The Boston Massacre, an incident in which British soldiers occupying Boston to quell rebellious behavior against taxation on the colonists were pelted with snowballs and stones and responded by firing on the crowd. Five people were killed, including Crispus Attucks, a black sailor. The event, which took place 250 years (a quarter of a millennium) ago today, was a shameful moment in American history, both in terms of the provocation of the soldiers and the response from the soldiers. It brought out the worst in Americans But it also brought out the best.
A thirty-five-year-old lawyer from Quincy, Massachusetts agreed to represent the eight soldiers who fired on the crowd, along with Captain Thomas Preston, who was believed to have given the order to fire. Adams was not popular for representing the defense, but he believed that the occupying British soldiers were still entitled to a fair trial.

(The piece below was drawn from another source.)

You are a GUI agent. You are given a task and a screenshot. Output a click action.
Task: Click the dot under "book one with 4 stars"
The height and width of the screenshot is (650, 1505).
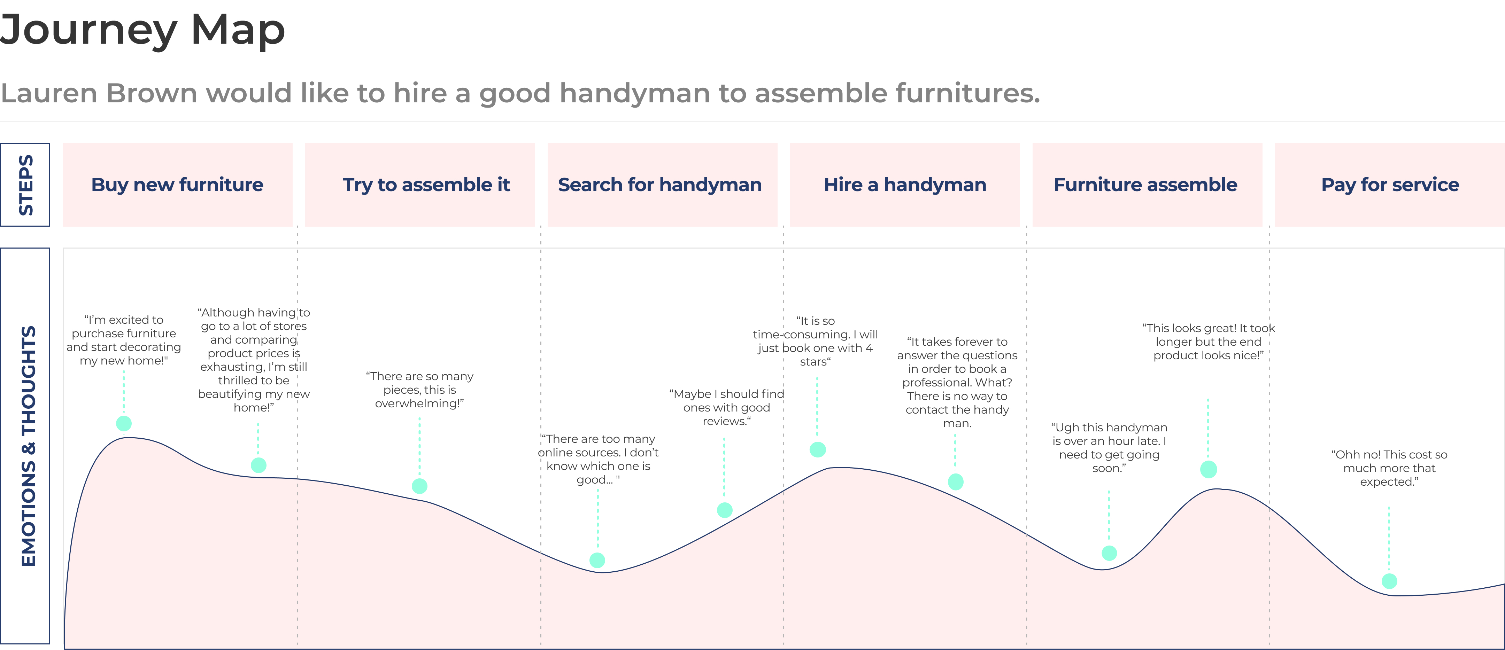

Adams (above, from a 1766 portrait) was able to make the case for Captain Preston, showing how it it could not be determined that he had given an order to his soldiers to fire during the captain's October 1770 trial, which lasted a week. Captain Preston was acquitted , because it was impossible to prove that he had ordered his soldiers to fire. The other soldiers were tried in December, and Adams noted how the circumstances of the incident led to the British soldiers firing on the crowd, and he made his now-famous argument about jury decisions:
"Facts are stubborn things; and whatever may be our wishes, our inclinations, or the dictates of our passion, they cannot alter the state of facts and evidence . . .. It is more important that innocence be protected than it is that guilt be punished, for guilt and crimes are so frequent in this world that they cannot all be punished. But if innocence itself is brought to the bar and condemned, perhaps to die, then the citizen will say, 'whether I do good or whether I do evil is immaterial, for innocence itself is no protection,' and if such an idea as that were to take hold in the mind of the citizen that would be the end of security whatsoever."
Two soldiers, who fired directly into the crowd were convicted of manslaughter, but Adams won an acquittal for the other six. Even before there was a United States of America, an American proved that the right to a fair trial is essential to a functioning democracy. That is at least an important legacy of the Boston Massacre as the Revolution itself.